The confidence to build such a system from scratch was predicated on some of Johns’ past successes since he started work here in fall 1998, the summer after he graduated from Carolina.

After spending two years working for Information Technology Services, Johns was hired as the director of operations for the Office of Technology Transfer, where he was charged with tracking all the University-developed research that could be marketed in the private sector.

Even then, Waldrop began calling on Johns for his technical expertise. First, Johns improved the capacity of the information management system used for the care of laboratory animals — an action prompted by allegations leveled against the University by PETA (People for the Ethical Treatment of Animals). He also was tasked with designing a system that could address the various security challenges related to research that emerged after 9/11.

And from this track record of success came the impetus to develop RAMSeS, which over the past two years has proven itself up to the many tasks it was created to perform.

As an electronic management system, RAMSeS not only saves time by centralizing research data, it can also automatically route internal processing form paperwork everywhere it needs to go in the proper sequence — and keep researchers abreast of its progress.

RAMSeS centralizes data so that research administration knows what the institution as a whole is doing, Johns said, and it has become quicker and easier to catch any compliance errors.

Its user-friendly one-click options guide users through the proposal process, such as create new proposal, checklists and a submit button that lets users know when they are through.

RAMSeS features a Web portal that allows investigators and research administrators to review all the research they are associated with and get project status updates. They are also able to view the details of a grant proposal or clinical trial.

Beware of pitfalls

Johns said another strength of RAMSeS is its infinite adaptability. At a growing, complex research university like Carolina, systems will continually need to be tailored to meet emerging needs.
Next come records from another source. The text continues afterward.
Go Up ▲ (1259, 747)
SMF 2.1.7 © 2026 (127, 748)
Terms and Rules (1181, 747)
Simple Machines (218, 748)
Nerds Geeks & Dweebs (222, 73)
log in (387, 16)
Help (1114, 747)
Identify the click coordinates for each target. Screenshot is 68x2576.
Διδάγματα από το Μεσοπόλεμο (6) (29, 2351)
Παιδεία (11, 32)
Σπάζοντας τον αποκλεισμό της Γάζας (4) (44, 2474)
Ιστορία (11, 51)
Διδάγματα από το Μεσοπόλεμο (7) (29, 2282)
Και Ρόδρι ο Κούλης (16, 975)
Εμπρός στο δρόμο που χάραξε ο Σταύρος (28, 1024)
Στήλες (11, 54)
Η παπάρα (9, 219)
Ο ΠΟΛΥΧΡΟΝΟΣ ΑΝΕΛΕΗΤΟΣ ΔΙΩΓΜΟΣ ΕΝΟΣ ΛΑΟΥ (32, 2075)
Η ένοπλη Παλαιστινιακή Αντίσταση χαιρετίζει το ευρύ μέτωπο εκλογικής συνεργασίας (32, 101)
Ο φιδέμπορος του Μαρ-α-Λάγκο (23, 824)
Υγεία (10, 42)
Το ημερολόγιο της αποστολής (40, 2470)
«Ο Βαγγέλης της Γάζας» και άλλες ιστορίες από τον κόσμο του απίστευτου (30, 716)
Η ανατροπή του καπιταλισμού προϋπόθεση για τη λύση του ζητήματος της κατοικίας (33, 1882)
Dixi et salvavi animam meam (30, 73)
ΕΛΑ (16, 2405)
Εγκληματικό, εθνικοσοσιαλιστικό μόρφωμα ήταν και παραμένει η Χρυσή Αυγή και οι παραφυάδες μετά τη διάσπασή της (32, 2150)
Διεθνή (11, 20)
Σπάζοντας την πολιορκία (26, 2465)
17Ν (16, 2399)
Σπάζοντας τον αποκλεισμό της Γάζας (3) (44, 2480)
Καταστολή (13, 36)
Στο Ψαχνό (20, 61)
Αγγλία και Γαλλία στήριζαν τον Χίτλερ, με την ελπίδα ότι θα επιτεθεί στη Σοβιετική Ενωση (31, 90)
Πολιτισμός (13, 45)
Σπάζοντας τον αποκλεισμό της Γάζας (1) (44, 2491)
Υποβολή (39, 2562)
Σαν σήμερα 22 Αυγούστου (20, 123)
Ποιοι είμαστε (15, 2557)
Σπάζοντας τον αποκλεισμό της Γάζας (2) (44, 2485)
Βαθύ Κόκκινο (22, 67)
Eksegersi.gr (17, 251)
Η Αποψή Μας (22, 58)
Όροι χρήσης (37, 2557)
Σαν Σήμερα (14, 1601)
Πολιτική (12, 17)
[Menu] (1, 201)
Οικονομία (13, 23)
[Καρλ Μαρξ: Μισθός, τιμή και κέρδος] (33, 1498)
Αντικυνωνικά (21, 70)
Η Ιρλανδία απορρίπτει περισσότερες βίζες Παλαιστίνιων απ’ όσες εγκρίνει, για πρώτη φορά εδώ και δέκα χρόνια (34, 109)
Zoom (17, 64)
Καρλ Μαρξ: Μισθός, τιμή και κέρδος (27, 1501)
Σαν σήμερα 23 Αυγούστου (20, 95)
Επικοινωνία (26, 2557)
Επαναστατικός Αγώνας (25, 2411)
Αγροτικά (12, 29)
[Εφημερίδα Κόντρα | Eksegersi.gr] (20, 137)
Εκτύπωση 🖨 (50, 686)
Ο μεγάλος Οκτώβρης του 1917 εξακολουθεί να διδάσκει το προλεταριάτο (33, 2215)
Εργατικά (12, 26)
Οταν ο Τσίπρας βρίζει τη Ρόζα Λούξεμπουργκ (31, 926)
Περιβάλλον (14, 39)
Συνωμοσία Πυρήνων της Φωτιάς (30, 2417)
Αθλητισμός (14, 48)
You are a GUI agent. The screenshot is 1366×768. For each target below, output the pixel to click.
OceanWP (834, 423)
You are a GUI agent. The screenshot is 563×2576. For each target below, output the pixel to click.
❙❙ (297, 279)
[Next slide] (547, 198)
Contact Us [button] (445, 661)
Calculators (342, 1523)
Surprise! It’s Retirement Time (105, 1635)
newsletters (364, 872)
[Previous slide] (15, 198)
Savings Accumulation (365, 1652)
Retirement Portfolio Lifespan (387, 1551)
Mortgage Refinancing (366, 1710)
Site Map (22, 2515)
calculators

Good technology, Johns said, is built on the platform of good communication between people, or in this instance, between IT specialists who understand RAMSeS and the researchers and administrators who depend on it.

“You can take the best software in the world and give it to any entity and the software by itself isn’t going to solve whatever problems it has,” Johns said. “You begin to solve problems by a detailed analysis of a business process. The software is nothing more than the tool that allows you to implement the process.”

This need for communication and adaptability made it very difficult for a national vendor to come up with a one-size-fits-all information management system. As Carolina continues to share RAMSeS with more and more campuses, Johns is keenly aware that Carolina must not overreach or overpromise. If national vendors were not able to meet the needs of the entire academic research market, Carolina must avoid going down the same path.

It must also balance the value of serving the state with the idea of sharing the system with competing institutions nationwide. That issue was addressed by sharing the model with campuses within the UNC system first.

By sharing this management platform within the UNC system and aggregating the research data from all 17 campuses, state leaders will be better able to showcase the breadth of research expertise that North Carolina offers.

This platform also lends itself to the regional approaches to economic development that UNC President Erskine Bowles has sought through the UNC Tomorrow initiative. At the same time, RAMSeS will make it easier for universities in the UNC system to seek the kind of interdisciplinary and inter-institutional grants that funding agencies want.

When RAMSeS is shared with universities from outside the state, he said, it is reasonable to expect the University to make money. It is no less reasonable to expect that Carolina use those revenues to continue to subsidize and enhance the operations here.

It all goes back to being a leading public university, Johns said. Carolina’s mission is not to make money; it is to make a difference. And for Johns, being able to make that kind of difference is the reason he is here.